By Scott Kanowsky
Investing.com -- U.S. growth contracted in the second quarter, according to the Bureau of Economic Analysis on Thursday, as the world's largest economy failed to avoid slumping into a so-called technical recession.
Preliminary gross domestic product in the country fell by 0.9% on an annualized basis during the period, marking the second straight quarterly decline after the reading dropped by 1.6% in the first three months of the year. Two consecutive quarters of negative figures can be defined as a 'technical recession'.
However, the U.S. does not adhere to that definition, instead following a determination from the National Bureau of Economic Research that is based on several different factors such as the labor market and underlying demand.
The slip in GDP also surprised economists, who had estimated that growth would rise by 0.5%.
"The decrease in real GDP reflected decreases in private inventory investment, residential fixed investment, federal government spending, state and local government spending, and nonresidential fixed investment that were partly offset by increases in exports and personal consumption expenditures," the Bureau of Economic Analysis said in a statement.
U.S. stock markets opened marginally higher despite the data. The Dow Jones Industrial Average edged up by 0.23%, the S&P 500 rose by 0.32%, and the tech-heavy Nasdaq Composite increased by 0.28%.
Elsewhere, the dollar index - which measures the greenback against a basket of several other currencies - narrowly held on to gains, trading up by 0.04%.
The numbers come a day after the Federal Reserve moved to raise interest rates by 75 basis points for the second month in a row in a bid to bring down red-hot inflation. But these jumbo hikes have weighed on growth, evidenced by a string of weak economic data.

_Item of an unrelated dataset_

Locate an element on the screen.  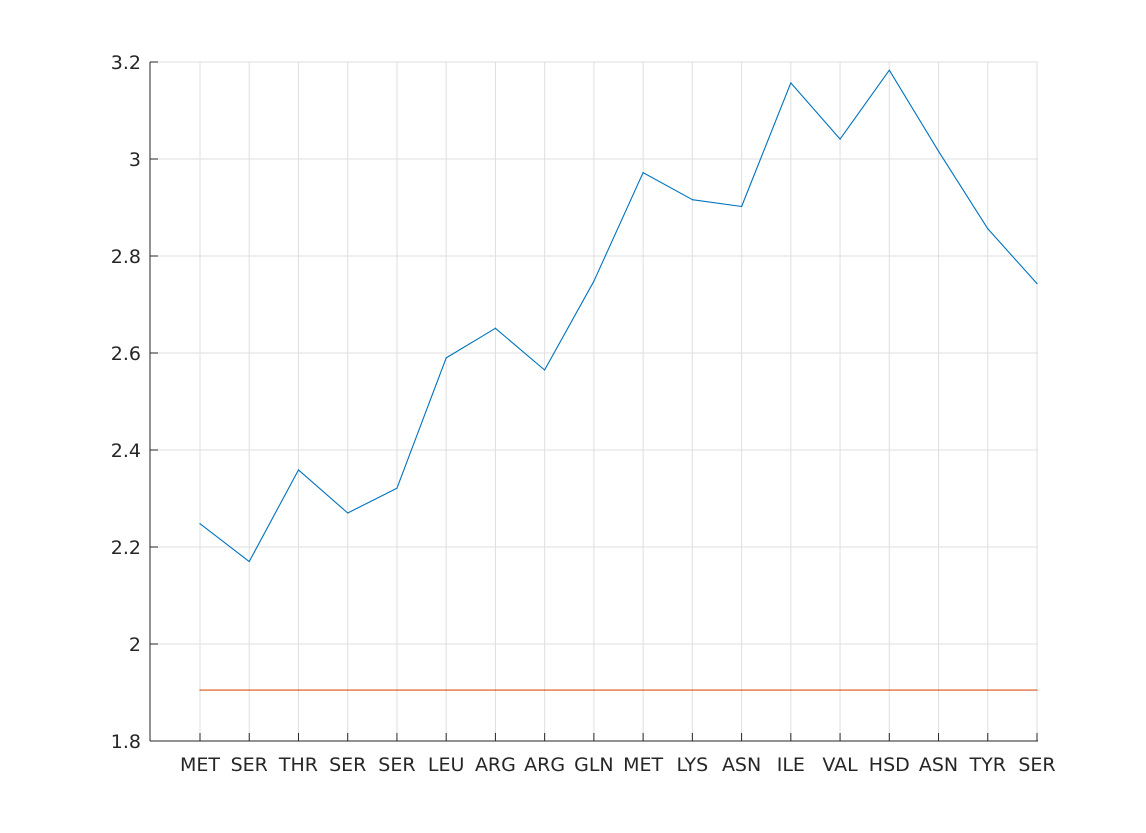
x-tick-label: LEU is located at coordinates (446, 765).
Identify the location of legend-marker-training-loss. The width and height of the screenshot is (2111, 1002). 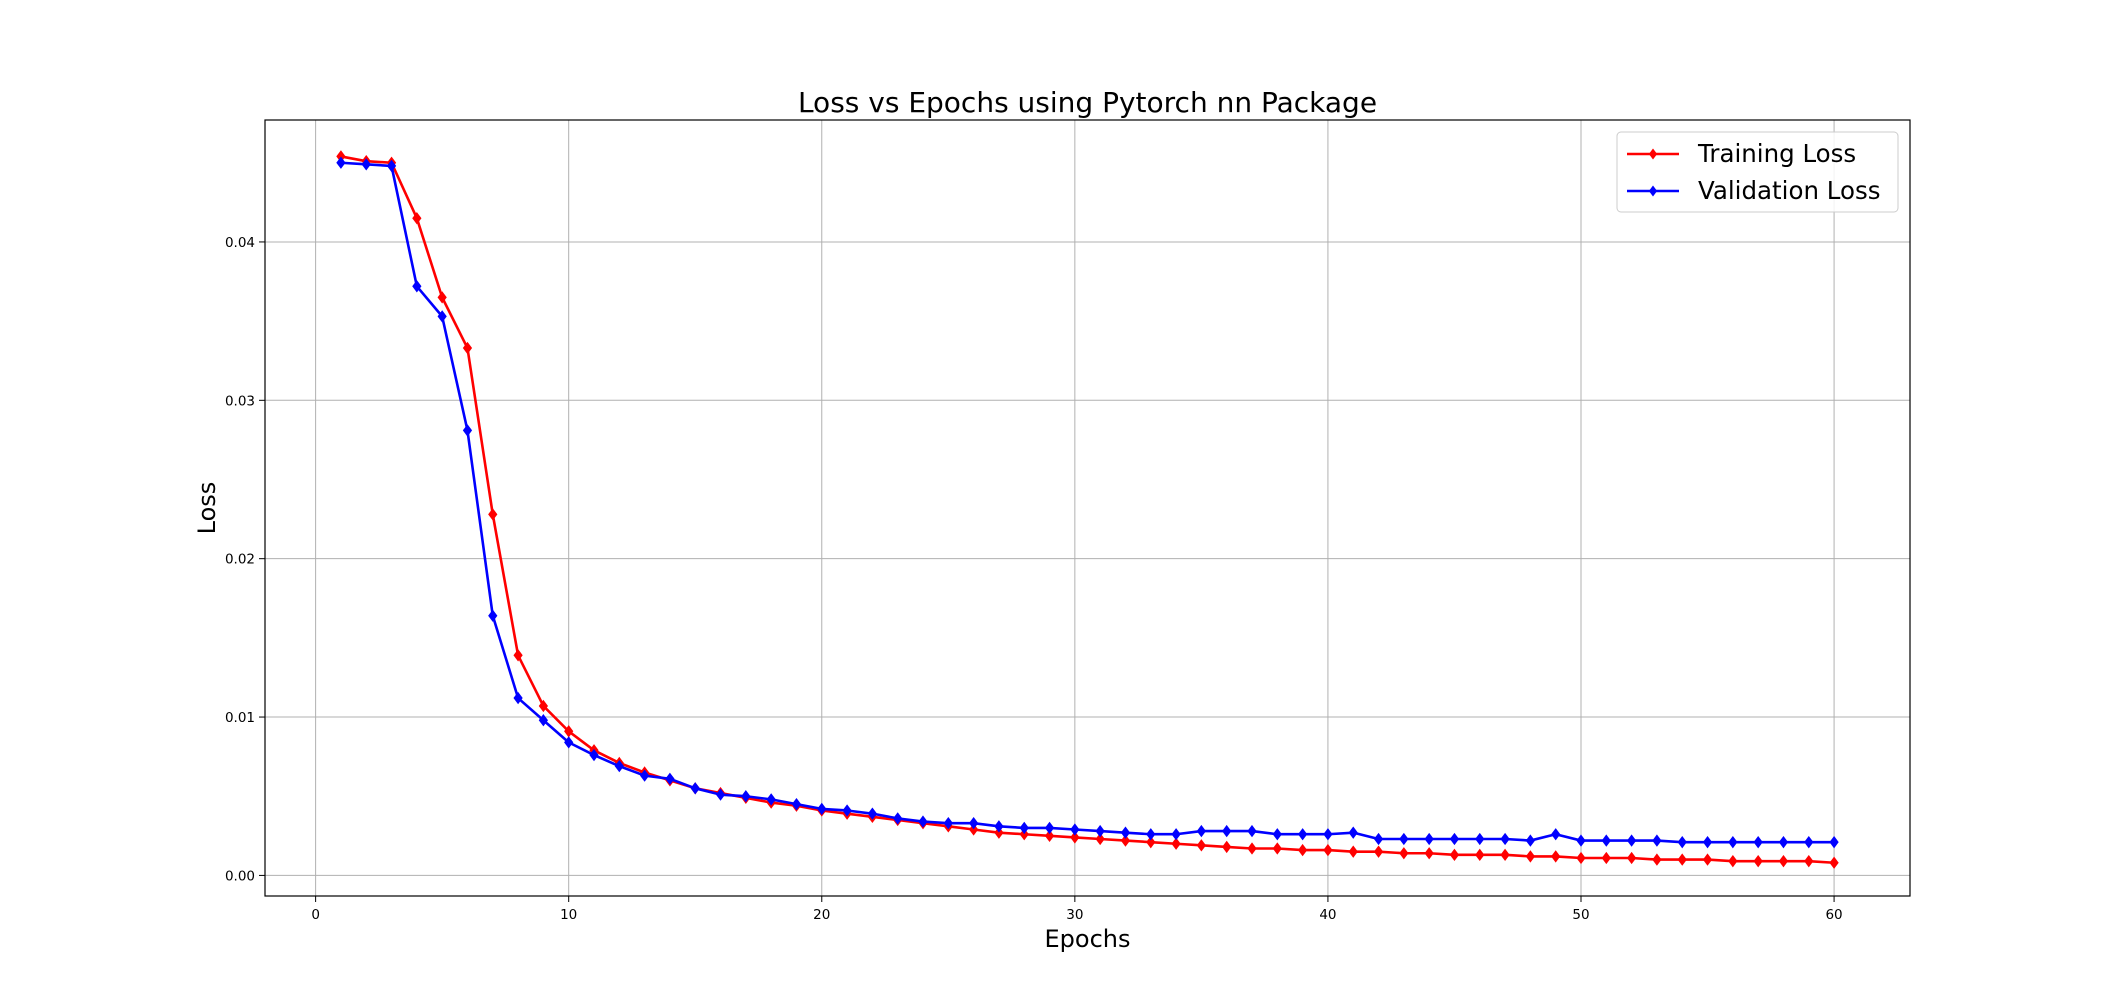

"Powell’s strong focus on the inflation mandate therefore supports our forecast that the economy will in fact go into recession in the second half of this year. There is still a path to a soft landing, but it is too narrow to be our base case," analysts at Bank of America wrote in a note.
Even still, the central bank does not look poised to change its stance any time soon. Fed chair Jerome Powell said on Wednesday that he does not believe the U.S. is currently in a recession, citing in part recent tightness in the labor market.
Initial weekly jobless claims, also released on Thursday, came in at 256,000. The figure is down from the revised number of 261,000 during the previous week, suggesting a nascent slowdown in the labor market may be waning.
Meanwhile, unemployment remains at 3.6%, touching a low not seen since before the onset of the COVID-19 pandemic.